Es war klar, dass es Kevin-Prince Boateng einmal in die Schlagzeilen schaffen würde. Die Frage war nur wie. Seit vergangener Woche kennen auch Menschen den 25-jährigen Fußballer, die eine Viererkette nicht von einer Perlenkette unterscheiden können.
Boateng hatte im Testspiel seines AC Mailand beim Viertligisten Pro Patria genug von den rassistischen Schmähungen der Patria-Fans. Er zog sein Trikot aus und verließ das Spielfeld, den Rest der Truppe im Schlepptau. Seither ist der Berliner ein Held. Einer, der sich gegen den Rassismus im italienischen Fußball gewehrt hat.
Kevin-Prince und Jérôme Boateng - zwei völlig unterschiedliche Charaktere
Eine Geschichte, die Boateng nicht in die Wiege gelegt war. Kevin-Prince ist nur mäßig ins Leben gestartet. Der ghanaische Vater hat die deutsche Mutter früh verlassen. Geld war knapp. Kevin-Prince wuchs im sozial schwachen Wedding auf. Sein älterer Bruder George war ihm auch keine Stütze, geriet später auf die schiefe Bahn und landete im Gefängnis. Da hatte der jüngere Jérôme das bessere Los gezogen. Der Halbbruder von Kevin-Prince, heute Bayern-Profi und deutscher Nationalspieler, lebte beim Vater im bürgerlichen Wilmersdorf. Es war nicht zuletzt die soziale Herkunft, die zwei völlig unterschiedliche Charaktere formte – so sehr sich die beiden äußerlich ähnlich sehen.
Jérôme, still und zurückhaltend, Kevin-Prince, laut und aggressiv. Ein Straßenkämpfer, der seinen Körper mit Tattoos zum Gesamtkunstwerk formen ließ und an dessen extravaganter Kopf- und Gesichtsbehaarung jeder Friseur seine Freude hat.

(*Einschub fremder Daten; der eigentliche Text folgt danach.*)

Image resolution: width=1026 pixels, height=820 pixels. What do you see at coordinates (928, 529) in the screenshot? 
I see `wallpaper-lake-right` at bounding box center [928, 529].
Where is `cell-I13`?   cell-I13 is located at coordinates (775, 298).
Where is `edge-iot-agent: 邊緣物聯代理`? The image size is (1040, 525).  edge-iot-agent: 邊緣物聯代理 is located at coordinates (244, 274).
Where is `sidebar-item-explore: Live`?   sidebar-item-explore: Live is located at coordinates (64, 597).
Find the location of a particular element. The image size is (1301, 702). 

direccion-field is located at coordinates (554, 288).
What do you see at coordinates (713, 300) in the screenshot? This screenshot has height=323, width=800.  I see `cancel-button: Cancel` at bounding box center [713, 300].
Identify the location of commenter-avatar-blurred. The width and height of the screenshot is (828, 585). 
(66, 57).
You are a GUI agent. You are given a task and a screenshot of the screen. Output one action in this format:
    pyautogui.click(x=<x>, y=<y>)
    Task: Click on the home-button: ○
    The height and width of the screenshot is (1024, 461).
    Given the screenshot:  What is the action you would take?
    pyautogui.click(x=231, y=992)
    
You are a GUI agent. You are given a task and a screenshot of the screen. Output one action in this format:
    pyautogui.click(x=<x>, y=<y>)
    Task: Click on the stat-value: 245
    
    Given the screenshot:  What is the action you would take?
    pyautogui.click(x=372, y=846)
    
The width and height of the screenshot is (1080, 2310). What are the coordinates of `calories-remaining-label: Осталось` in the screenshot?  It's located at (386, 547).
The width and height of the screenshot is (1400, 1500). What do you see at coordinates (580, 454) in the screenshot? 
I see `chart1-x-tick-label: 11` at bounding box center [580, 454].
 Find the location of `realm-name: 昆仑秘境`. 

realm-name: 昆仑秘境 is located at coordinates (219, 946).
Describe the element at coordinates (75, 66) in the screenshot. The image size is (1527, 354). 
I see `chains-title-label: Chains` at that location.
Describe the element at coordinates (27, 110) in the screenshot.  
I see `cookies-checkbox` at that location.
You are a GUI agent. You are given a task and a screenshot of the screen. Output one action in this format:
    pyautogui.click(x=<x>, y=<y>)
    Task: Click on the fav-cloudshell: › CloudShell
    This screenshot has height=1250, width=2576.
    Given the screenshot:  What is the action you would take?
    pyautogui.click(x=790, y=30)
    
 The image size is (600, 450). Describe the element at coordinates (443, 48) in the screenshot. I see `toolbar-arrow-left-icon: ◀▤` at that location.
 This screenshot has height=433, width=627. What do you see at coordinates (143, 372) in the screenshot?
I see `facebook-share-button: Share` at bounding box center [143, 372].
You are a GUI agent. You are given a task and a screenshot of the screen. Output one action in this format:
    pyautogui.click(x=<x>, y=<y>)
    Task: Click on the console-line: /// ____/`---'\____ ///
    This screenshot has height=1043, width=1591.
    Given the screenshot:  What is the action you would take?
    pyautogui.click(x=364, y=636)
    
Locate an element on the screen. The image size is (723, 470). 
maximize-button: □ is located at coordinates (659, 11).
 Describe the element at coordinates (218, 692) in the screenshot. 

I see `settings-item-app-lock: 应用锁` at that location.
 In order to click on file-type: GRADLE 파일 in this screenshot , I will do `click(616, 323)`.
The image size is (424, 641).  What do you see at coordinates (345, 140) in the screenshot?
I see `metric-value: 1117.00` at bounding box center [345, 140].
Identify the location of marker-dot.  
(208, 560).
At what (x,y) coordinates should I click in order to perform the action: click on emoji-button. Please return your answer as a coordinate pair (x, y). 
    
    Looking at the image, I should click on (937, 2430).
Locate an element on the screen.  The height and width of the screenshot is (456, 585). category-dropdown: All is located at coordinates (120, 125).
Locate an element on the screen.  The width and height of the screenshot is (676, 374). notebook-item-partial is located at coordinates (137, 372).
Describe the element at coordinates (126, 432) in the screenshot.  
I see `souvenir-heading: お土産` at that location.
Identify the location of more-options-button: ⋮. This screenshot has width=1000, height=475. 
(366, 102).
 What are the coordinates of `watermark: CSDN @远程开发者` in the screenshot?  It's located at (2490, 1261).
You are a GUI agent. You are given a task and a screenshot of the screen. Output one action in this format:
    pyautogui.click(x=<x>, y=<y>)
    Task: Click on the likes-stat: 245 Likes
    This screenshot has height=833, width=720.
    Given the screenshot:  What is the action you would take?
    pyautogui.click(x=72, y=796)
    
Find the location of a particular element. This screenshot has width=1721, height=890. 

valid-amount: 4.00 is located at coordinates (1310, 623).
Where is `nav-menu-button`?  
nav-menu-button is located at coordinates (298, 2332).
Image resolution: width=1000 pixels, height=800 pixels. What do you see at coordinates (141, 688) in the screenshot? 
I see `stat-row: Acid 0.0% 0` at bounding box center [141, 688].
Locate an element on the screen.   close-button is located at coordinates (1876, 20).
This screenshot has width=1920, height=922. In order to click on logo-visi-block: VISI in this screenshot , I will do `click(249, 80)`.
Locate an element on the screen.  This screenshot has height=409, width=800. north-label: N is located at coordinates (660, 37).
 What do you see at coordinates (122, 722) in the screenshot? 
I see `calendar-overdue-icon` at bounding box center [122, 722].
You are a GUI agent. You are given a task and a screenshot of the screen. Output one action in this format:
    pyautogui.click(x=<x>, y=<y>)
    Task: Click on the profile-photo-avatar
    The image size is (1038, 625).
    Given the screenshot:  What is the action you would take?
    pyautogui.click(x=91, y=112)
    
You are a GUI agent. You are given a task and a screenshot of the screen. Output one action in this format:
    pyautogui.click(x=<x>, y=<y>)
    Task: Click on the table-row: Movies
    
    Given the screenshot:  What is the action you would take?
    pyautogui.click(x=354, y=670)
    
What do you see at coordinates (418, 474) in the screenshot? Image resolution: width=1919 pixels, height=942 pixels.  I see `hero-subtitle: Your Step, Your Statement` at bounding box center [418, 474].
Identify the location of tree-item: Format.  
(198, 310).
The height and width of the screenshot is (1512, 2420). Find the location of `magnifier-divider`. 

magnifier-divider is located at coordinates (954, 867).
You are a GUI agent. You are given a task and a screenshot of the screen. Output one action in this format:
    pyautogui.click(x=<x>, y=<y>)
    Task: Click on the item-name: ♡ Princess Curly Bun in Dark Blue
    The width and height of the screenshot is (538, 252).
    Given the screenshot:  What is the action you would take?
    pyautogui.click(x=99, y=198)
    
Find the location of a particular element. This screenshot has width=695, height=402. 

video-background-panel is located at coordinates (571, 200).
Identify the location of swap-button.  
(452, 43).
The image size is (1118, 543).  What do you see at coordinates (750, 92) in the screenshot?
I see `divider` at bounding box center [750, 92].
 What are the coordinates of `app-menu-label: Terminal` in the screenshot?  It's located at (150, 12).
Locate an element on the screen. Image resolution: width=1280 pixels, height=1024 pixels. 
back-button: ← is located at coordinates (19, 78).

Vom Glück, in eine Fußball-Familie hineingeboren worden zu sein
Das Glück des wilden Kerls war es, in eine Fußball-Familie hineingeboren worden zu sein. Ein Großvater war Cousin der 54er-Legende Helmut Rahn, ein Onkel spielte für Ghanas Nationalelf. Dorthin hat es auch Kevin-Prince geschafft. Nachdem er in allen deutschen Jugend-Nationalteams gespielt hatte, entschied er sich 2009 für Ghana.
Damals war er noch weit davon entfernt, der zu werden, der er jetzt ist. Stattdessen hatte er den Staatsanwalt am Hals. Er wurde beschuldigt, an einem frühen Morgen 13 Autos beschädigt zu haben – und das auch noch in Wilmersdorf. Boateng zahlte 56 000 Euro Strafe und ersparte sich damit das Gericht.
Bei allem Talent hat er sich seine Karriere hart erarbeitet. In der Bundesliga, in England, in Italien. In die Quere durfte ihm dabei keiner kommen. Michael Ballack hat ein Boateng-Tritt die WM 2010 gekostet. Beim AC Mailand trägt Boateng inzwischen die prestigeträchtige Nummer 10. Das allein ist mehr, als ein dunkelhäutiger Junge aus dem Wedding erreichen kann.